* _YOUR INSTRUCTIONS_: Copy exactly, and only, the lines from the line containing "Naslovnica (42, 215)" through the last line of the records below, both included.

* _Dataset records_:
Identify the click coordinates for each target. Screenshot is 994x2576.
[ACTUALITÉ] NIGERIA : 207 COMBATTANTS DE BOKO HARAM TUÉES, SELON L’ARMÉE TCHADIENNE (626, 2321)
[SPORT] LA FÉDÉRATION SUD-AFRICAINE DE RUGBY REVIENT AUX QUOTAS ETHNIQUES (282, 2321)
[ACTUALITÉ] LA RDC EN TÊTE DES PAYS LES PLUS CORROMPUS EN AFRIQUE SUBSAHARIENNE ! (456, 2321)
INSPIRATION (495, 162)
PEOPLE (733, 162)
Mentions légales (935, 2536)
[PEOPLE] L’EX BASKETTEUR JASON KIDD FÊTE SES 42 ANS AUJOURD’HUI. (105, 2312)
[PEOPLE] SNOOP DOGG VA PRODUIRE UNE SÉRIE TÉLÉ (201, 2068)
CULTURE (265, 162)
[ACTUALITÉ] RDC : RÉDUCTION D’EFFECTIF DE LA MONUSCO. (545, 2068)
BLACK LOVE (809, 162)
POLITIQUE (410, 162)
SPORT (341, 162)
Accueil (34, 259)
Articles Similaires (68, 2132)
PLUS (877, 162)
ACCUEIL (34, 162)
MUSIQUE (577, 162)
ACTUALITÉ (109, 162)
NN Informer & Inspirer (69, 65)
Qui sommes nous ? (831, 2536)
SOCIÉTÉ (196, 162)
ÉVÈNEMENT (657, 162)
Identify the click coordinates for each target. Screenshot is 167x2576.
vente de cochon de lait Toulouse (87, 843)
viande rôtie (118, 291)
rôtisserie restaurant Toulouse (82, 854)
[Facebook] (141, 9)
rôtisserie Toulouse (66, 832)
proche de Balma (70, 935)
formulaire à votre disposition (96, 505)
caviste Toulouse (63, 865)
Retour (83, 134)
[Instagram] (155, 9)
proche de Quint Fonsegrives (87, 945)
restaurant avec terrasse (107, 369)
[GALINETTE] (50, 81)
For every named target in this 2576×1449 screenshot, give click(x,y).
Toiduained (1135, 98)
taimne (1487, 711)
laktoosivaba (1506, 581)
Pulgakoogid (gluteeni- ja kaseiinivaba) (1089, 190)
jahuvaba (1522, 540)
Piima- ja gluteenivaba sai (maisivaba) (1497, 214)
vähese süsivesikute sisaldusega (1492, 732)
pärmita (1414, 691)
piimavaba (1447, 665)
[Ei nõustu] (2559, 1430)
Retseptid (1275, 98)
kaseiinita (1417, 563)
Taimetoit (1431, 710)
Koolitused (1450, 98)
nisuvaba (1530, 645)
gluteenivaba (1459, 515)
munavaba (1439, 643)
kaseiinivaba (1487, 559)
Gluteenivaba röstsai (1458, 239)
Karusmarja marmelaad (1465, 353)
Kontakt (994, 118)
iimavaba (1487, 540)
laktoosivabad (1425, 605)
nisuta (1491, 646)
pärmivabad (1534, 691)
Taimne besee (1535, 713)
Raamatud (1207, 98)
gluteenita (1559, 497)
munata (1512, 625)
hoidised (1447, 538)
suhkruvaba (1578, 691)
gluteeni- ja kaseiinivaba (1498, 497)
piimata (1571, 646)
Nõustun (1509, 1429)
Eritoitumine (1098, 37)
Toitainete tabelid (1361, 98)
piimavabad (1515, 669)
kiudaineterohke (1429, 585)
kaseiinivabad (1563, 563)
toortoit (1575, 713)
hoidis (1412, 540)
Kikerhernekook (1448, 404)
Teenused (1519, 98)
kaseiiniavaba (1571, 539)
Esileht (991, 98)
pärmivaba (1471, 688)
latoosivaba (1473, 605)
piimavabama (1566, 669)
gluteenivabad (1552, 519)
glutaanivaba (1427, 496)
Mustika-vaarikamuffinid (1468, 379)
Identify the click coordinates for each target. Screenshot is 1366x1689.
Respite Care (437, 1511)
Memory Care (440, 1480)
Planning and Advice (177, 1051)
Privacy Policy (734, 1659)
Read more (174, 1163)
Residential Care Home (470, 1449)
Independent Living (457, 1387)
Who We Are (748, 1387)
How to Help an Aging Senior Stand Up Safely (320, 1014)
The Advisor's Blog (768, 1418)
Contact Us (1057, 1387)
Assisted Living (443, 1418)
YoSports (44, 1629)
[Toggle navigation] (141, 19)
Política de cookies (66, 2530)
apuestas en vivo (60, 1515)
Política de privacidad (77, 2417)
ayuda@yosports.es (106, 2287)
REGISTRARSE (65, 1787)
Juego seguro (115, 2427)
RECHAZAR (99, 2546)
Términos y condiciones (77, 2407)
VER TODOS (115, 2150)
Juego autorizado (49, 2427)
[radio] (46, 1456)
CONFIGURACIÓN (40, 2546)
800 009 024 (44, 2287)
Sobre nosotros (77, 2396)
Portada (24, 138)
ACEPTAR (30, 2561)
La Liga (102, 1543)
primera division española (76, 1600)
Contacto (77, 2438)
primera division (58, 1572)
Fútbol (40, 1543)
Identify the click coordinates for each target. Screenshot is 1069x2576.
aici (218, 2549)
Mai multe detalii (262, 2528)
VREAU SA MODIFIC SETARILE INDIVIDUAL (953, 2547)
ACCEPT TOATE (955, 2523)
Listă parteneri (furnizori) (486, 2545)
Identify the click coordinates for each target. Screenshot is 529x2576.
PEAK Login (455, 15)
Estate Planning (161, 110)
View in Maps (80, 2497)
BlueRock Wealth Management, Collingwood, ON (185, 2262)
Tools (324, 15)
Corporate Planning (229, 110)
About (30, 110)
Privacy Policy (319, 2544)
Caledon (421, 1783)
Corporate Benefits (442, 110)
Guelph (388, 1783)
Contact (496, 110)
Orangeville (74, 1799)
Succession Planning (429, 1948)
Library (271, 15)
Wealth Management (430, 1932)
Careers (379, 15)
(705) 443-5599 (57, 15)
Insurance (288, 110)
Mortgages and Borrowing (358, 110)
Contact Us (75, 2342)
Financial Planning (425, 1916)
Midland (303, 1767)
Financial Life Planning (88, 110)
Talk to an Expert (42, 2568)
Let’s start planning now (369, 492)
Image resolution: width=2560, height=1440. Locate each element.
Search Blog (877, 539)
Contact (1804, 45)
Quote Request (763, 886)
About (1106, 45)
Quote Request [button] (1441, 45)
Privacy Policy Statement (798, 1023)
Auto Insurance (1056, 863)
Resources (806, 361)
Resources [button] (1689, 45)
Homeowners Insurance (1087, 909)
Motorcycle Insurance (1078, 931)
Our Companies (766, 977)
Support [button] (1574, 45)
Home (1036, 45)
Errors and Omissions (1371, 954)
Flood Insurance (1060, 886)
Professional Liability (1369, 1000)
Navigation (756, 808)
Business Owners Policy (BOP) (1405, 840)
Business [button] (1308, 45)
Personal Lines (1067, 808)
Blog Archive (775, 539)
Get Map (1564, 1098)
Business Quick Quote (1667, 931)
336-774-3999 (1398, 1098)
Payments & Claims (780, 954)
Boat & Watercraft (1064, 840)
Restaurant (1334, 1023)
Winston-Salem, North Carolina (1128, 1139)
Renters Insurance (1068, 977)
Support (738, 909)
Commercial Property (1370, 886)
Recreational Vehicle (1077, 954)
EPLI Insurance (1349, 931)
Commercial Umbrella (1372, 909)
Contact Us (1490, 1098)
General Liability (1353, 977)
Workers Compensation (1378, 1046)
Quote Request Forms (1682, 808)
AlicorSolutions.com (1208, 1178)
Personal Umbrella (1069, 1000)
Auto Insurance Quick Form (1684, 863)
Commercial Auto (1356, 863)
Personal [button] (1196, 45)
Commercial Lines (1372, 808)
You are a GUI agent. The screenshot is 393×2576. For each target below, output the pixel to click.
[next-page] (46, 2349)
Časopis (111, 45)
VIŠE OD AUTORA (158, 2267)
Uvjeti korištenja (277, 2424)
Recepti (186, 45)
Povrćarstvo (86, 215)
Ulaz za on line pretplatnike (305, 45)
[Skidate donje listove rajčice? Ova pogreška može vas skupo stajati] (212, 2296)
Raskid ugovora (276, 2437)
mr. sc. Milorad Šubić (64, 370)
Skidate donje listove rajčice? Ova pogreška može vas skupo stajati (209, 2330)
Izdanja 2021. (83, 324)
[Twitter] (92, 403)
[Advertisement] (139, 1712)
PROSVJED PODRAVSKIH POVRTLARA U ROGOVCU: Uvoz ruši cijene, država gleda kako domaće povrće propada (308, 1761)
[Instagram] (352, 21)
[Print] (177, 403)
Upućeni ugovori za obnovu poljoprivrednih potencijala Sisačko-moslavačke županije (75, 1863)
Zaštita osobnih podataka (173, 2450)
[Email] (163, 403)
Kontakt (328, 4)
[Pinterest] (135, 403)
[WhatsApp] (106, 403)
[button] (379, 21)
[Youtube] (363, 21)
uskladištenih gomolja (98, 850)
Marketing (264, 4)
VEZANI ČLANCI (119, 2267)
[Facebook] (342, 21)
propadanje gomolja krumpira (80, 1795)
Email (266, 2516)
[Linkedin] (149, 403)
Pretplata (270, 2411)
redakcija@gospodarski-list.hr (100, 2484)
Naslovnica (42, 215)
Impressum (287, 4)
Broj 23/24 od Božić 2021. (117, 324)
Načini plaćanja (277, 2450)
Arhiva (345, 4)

* _EXERCISE RESPONSE_:
Naslovnica (42, 215)
Impressum (287, 4)
Broj 23/24 od Božić 2021. (117, 324)
Načini plaćanja (277, 2450)
Arhiva (345, 4)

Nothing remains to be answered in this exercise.